Stewart Street is in the Markets district of south Belfast, close to Oxford Street and the River Lagan. It formed part of the mid-19th-century street-making on reclaimed ground in and around May’s Fields, as Belfast expanded southwards in the 1840s and 1850s.
The street is firmly attested by 9 April 1850, when it appears in parliamentary evidence reported in the Belfast News-Letter concerning proposed new streets along the bank of the Lagan. In that evidence, Stewart Street is used as an established point of measurement: the intended new street is stated to lie “between 250 or 260 feet” from Stewart-street. This confirms Stewart Street was already in existence and sufficiently well-known to serve as a reference point by that date.

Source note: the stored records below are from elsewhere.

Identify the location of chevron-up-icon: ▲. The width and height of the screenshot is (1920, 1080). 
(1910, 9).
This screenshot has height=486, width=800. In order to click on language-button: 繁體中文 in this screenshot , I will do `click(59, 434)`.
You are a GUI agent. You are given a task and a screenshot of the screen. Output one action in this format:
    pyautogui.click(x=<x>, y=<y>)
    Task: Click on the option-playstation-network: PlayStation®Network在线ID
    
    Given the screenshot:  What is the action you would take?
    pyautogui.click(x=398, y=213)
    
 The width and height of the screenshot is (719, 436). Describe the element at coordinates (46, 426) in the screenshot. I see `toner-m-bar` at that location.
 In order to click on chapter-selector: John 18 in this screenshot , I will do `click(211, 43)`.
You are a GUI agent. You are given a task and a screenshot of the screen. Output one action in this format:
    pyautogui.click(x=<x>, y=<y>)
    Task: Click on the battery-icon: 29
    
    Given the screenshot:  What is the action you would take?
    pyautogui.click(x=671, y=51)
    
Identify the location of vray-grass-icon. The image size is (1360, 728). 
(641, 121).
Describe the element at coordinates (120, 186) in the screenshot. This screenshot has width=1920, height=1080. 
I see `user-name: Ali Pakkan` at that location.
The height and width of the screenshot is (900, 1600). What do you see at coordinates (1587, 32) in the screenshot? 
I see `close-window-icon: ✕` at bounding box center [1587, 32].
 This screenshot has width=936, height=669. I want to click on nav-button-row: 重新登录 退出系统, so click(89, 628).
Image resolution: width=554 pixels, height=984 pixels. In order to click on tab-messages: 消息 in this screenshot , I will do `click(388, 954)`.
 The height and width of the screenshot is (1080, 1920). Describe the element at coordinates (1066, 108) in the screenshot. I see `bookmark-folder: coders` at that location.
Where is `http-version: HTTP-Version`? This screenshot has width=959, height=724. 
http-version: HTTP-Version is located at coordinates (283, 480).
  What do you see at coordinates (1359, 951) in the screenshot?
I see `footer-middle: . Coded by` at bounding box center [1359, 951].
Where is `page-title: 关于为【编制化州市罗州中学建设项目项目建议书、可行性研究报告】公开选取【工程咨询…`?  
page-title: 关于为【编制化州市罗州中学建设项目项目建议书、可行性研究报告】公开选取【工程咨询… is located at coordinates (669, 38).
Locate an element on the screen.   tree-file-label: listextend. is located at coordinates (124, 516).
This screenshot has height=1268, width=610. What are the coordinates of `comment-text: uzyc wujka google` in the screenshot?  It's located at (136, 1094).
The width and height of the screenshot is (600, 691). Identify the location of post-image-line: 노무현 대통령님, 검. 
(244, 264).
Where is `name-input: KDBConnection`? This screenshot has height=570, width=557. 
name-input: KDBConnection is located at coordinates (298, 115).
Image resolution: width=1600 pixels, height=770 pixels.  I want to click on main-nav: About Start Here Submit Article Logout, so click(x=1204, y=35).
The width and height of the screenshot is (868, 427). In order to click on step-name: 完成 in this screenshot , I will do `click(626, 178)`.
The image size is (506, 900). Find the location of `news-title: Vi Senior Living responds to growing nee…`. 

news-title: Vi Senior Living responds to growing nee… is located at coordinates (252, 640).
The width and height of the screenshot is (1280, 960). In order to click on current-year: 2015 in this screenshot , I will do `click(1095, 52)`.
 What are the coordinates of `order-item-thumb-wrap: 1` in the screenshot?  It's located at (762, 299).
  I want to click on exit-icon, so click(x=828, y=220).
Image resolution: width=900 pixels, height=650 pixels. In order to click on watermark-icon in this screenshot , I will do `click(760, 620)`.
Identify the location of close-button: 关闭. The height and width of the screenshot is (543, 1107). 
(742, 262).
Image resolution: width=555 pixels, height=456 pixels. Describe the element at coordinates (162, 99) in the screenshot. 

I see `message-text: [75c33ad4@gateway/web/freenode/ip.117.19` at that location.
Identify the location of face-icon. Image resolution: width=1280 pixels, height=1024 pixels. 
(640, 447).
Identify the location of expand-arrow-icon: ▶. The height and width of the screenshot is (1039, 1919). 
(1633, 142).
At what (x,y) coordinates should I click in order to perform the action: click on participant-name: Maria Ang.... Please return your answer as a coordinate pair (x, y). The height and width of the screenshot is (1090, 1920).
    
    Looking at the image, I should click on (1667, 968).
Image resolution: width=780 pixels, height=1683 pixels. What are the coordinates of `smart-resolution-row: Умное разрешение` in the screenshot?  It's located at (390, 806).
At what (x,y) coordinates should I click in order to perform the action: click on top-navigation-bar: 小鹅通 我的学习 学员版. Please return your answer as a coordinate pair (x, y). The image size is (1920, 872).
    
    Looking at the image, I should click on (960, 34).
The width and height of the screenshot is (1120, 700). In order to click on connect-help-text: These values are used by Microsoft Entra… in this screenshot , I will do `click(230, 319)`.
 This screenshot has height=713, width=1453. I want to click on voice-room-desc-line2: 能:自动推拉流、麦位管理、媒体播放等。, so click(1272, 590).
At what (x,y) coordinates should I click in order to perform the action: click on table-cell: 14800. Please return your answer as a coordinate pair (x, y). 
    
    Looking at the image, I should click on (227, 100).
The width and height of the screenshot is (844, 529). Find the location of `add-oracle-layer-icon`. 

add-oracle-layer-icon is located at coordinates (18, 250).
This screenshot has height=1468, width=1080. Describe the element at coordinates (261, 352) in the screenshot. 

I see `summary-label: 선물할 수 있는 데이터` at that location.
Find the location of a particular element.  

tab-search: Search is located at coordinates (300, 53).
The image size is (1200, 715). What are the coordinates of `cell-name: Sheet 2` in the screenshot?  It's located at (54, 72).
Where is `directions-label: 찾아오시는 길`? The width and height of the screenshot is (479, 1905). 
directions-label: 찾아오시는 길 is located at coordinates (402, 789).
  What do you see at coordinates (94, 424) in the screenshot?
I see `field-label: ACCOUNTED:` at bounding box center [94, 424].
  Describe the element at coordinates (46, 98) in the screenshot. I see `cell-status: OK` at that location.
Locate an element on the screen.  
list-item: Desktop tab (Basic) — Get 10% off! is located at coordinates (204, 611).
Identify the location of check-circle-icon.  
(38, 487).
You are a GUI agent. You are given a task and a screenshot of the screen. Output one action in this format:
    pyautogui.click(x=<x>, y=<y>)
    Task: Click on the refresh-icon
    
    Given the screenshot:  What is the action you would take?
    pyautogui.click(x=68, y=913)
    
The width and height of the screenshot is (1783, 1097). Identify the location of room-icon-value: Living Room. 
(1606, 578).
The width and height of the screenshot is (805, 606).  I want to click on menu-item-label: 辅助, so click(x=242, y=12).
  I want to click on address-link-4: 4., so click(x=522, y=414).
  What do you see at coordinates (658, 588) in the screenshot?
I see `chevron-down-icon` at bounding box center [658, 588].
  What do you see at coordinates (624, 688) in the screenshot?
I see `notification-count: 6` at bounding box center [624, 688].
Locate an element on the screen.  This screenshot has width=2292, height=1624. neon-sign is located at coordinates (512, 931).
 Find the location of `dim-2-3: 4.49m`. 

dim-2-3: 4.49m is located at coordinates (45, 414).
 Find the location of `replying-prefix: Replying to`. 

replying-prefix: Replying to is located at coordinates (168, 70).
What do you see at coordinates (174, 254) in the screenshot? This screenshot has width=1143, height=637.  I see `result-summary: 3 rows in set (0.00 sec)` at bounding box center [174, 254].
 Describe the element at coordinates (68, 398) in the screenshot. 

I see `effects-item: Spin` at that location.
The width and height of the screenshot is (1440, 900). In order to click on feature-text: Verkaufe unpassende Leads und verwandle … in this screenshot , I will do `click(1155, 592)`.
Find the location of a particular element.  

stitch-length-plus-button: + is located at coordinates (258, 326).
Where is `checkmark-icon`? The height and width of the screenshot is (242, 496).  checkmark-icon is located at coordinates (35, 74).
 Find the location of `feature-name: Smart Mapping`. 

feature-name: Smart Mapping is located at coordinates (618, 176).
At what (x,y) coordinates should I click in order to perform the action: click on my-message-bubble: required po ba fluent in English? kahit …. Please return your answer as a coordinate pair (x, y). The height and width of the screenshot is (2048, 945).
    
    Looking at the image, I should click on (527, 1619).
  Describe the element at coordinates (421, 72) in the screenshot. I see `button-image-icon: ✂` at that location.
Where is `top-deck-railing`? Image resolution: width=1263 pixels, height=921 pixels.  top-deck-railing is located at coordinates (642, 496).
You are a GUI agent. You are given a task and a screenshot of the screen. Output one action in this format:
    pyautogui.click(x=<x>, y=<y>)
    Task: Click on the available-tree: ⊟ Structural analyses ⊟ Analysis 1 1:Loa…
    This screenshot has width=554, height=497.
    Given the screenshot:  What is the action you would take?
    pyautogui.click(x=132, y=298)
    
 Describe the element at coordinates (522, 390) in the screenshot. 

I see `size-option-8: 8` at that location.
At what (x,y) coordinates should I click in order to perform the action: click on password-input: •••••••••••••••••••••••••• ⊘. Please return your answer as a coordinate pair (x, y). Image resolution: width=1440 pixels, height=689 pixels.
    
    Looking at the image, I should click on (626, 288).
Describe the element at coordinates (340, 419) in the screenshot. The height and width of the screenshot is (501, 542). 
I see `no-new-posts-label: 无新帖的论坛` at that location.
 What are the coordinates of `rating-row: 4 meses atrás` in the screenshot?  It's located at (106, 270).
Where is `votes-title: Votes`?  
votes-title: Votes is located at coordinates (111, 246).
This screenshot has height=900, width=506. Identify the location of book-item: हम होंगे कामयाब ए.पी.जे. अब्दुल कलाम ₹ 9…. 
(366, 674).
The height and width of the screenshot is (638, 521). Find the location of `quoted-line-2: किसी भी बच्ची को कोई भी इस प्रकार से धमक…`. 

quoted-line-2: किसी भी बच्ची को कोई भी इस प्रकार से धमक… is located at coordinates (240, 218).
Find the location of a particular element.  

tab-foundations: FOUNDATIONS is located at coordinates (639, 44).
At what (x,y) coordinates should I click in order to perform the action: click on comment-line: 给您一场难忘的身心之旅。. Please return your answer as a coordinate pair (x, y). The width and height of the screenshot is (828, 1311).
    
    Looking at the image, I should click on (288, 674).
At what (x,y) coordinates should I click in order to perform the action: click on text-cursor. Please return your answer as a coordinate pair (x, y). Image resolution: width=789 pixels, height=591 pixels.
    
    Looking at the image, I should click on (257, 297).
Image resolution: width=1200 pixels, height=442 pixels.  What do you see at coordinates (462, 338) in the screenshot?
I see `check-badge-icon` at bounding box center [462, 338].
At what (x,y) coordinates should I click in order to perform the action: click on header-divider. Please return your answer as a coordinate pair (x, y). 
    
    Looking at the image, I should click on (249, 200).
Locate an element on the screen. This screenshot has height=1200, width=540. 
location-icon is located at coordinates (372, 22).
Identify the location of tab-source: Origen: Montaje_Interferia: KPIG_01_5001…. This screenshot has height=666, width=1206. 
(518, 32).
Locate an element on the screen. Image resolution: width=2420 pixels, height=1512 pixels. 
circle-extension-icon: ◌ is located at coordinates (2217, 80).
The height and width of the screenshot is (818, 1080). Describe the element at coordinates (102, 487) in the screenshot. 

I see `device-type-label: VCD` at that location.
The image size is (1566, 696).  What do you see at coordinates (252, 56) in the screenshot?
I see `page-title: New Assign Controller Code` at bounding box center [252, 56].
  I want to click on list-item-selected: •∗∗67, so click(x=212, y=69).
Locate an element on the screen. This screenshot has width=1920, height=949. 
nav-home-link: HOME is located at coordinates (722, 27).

Later 19th-century directories list Stewart Street as a residential street off Eliza Street. In the early 20th century, as municipal market infrastructure intensified in the area, the street became associated with Belfast’s municipal abattoir.
The precise naming origin has not been located in surviving naming records; the name is most plausibly from a local Stewart connected with ownership or development of the area, consistent with common Belfast street-naming practice in privately developed districts.
Belfast News-Letter, Tuesday 9 April 1850 (British Library Newspapers), report of parliamentary evidence on proposed streets along the River Lagan; reference to “Stewart-street … between 250 or 260 feet”.
Belfast street directories (later 19th century), entries listing Stewart Street off Eliza Street.